There is the singularly physical horror of Under The Shadows director Babak Anvari's latest, Wounds: an absurdly indulgent movie with no ambition other than playful mind-fucking and horror-effect tinkling, and one that only hardcore midnight nerds might take a shine to. "What? That's it?" gasped many a bemused viewer at the premiere, after an abrupt cut-to-black closing shot that is so audacious, so arrogant, so weird because of how it seems to scream: "You expected a narrative? Cute. This was a social experiment!" Armie Hammer stars as a charming New Orleans bartender who drinks too much, cheats on his live-in girlfriend (Dakota Johnson) a bit, and ends up with a customer's mysterious cellphone after a particularly debauched night at work. What he finds in the phone's photo gallery takes over his life; it slowly disintegrates into peals of jump scare images, absurd mental flashes, moody humans and gory cockroach-infested savagery.

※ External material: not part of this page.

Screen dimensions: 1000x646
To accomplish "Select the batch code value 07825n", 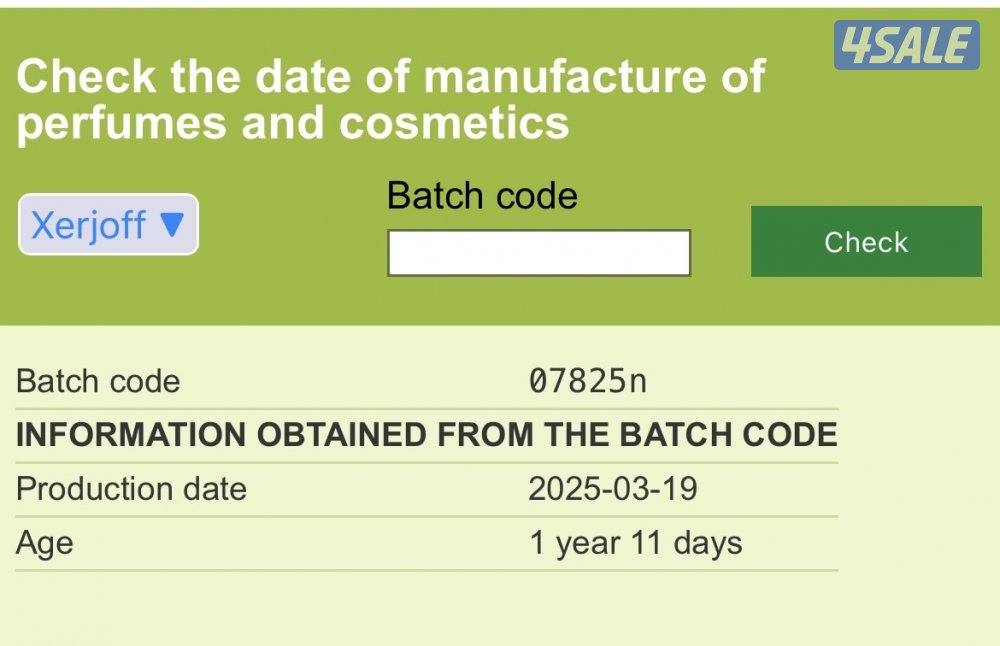I will click(x=587, y=381).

I'd love to identify a metaphor about technology and masculinity here, but the director clearly has stranger (and not deeper) ideas. Anvari has "adapted" this from a novella – whose purpose I cannot imagine – and has gotten gleefully carried away with the spooky devices at his service. Hammer is dark and fine and committed to messing with us, but hey, if I just wanted to watch grown men lose their shit for close to two hours, I'd prefer an English football game.
Far more visceral and "unseen" are the systematic horrors revealed in the excellently researched and brave investigative documentary, One Child Nation. A Chinese co-director (Nanfu Wang) now settled in America returns to her ancestral village as a young mother to examine the history and propaganda of China's infamous 30-year-long "One Child only" policy. "What is the point of a country without a memory?" asks one of many reformed victims of the communist government's controversial law, while urging the current generation to not brush that bleak period under the development rug. The documentary initially reaches out to several traumatised locals, past and present, old and young, from her childhood, to paint a country that may have compromised its emotional truth in favour of economic survival. Yet, as the film zooms out of her life to go beyond the obvious psychological scars of the affected families, One Child Nation becomes a superbly informed long-form piece on the murky sub-culture bred out of what was supposed to be a purely political machine. Adoption agencies, medical practitioners, human traffickers, ambiguous financial trails…the filmmakers expertly employs a personal prism to expose a broader view of a vast nation at odds with the humanity of its own ambitions. Whoever knew that a sham unfurling in plain view of the world was actually suspenseful enough to be a thriller?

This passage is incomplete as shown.